Существует взаимосвязь между усилиями и милостью на суфийском пути. Руководство по суфийскому пути, написанное аль-Кашари в одиннадцатом веке, перечисляет духовные стоянки (макам) на пути суфия. Очищающие действия подготавливают суфия к состоянию «бал», которое, в отличие от этих очищающих действий, уже не зависит само по себе от усилий суфия. Эти не требующие усилий состояния являются Божьим даром. Первая стоянка на пути — это «переход», когда суфий принимает решение оставить мирскую жизнь и посвятить себя духовным исканиям. После этого наступает серии усилий по самоочищению. Они включают в себя правильную борьбу против своей собственной плотской природы. Такой борьбе способствует удаление в уединенное место, чтобы избавиться от дурных привычек. На этом этапе суфий может свести к минимуму свою мирскую деятельность и отказаться даже от естественных удовольствий, которые он обычно себе позволял. Он может стать добровольным нищим, воспринимая выпадающие на его долю несчастья как проверку его чистоты и умиротворенности. Эта последняя стадия вливается в первую даруемую Богом стадию удовлетворения вещами, предопределенными промыслом Божьим.
Всю суфийскую мысль пропитывает центральная предпосылка, поддерживающая подобные акты самоотречения. Абу Саид из Минеха охарактеризовал это следующим образом: «Когда вы заняты своим «я», вы отделены от Бога. До Бога всего один шаг, но это шаг — из вас». Аль Газали, суфий двенадцатого века, комментирует сущность пути суфия (Nicholson, 1929,): «...дар учения состоит в преодолении аппетитов плоти и избавлении от предрасположенности к дурному и низких качеств так, чтобы сердце было очищено от всего, кроме Бога. Средством же к очищению является «зикр Аллах», память о Боге и концентрация на нем всех своих мыслей».

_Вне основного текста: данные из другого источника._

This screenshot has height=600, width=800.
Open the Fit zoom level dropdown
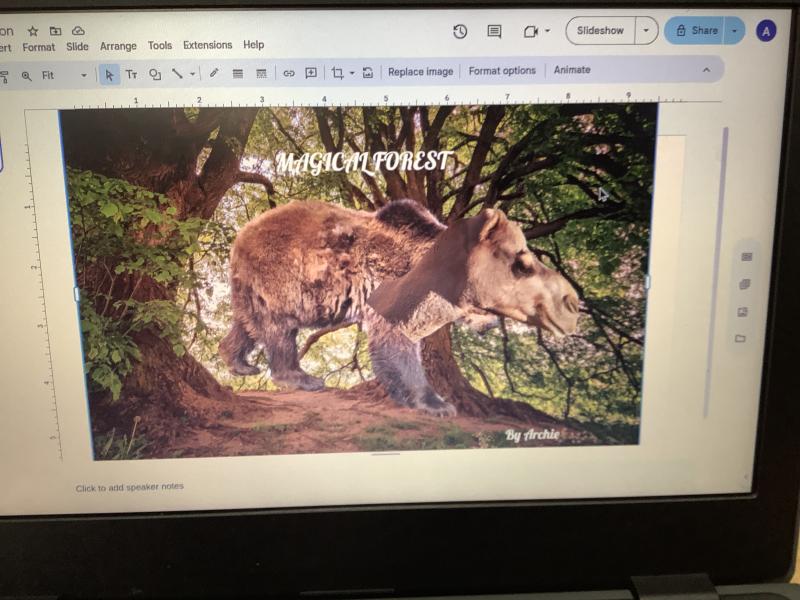coord(62,75)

Следуя по своему пути избавления от желаний, суфий переживает немало состояний, типичных для продвижения по другим путям медитации. «Курб»— это чувство постоянной близости Бога, вызываемое сосредоточенностью на нем. В состоянии «махабба» суфий теряет себя в осознании своего Возлюбленного — Бога. Среди плодов, приносимых махаббой — видения и «состояние единства», когда зикр (память), закир (тот, кто вспоминает) и мазкур (тот, о ком помнят) становятся одним. Буддист-тхеравадин может рассматривать эти переживания как вход в первую дхиану. Суфии одобряют овладение такой ступенью, когда внимание «закира» фиксируется на зикре без усилия, изгоняя из ума все другие мысли. Суфии считают это состояние чистым даром божественной милости, в котором закир теряет себя ♦в Истине». Суфии называют это состояние «фана», что значит «умереть в Боге». Когда это состояние достигается, замечает Эрберри (Arberry, 1972), тогда «мир, так же как и «Я», отбрасываются прочь». Прекращение как внутреннего,так и внешнего осознания в однонаправленной концентрации на зикре означает, что суфийское растворение в состоянии «фана» сравнимо с буддистской дхианой.

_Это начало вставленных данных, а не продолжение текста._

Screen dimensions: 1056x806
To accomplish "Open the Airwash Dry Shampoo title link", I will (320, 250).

Практика суфия продолжается каждый момент бодрствования, как это следует из наставлений по одной из техник просуфийского ордена (Bennet, 1973): «Присутствуйте в каждом дыхании. Не позволяйте своему вниманию отвлекаться даже на период одного дыхания.
Помните себя всегда и во всех ситуациях». Распространение практики на все ситуации достигает своей кульминации в «бака»,— поддержании состояния фана даже в гуще обычной деятельности. Суфий десятого века из Багдада, аль Джунаид, дает классическое определение «фана» как «умирания-для-своего-Я», а переход через это состояние, как «жизнь-в-нем». При этом переходе суфий не перестает функционировать как индивидуальное существо, скорее его натура становится совершенной. Суфий Идрис Шах (Shah, 1971) говориі об атом состоянии как об «чрезвычайном измерении бытия», действующем параллельно обычной познавательной способности, и называет его «объективным сознанием». Другие говорят о внутренней трансформации, при которой суфий приобретает «черты, которые соответствуют духовной реальности».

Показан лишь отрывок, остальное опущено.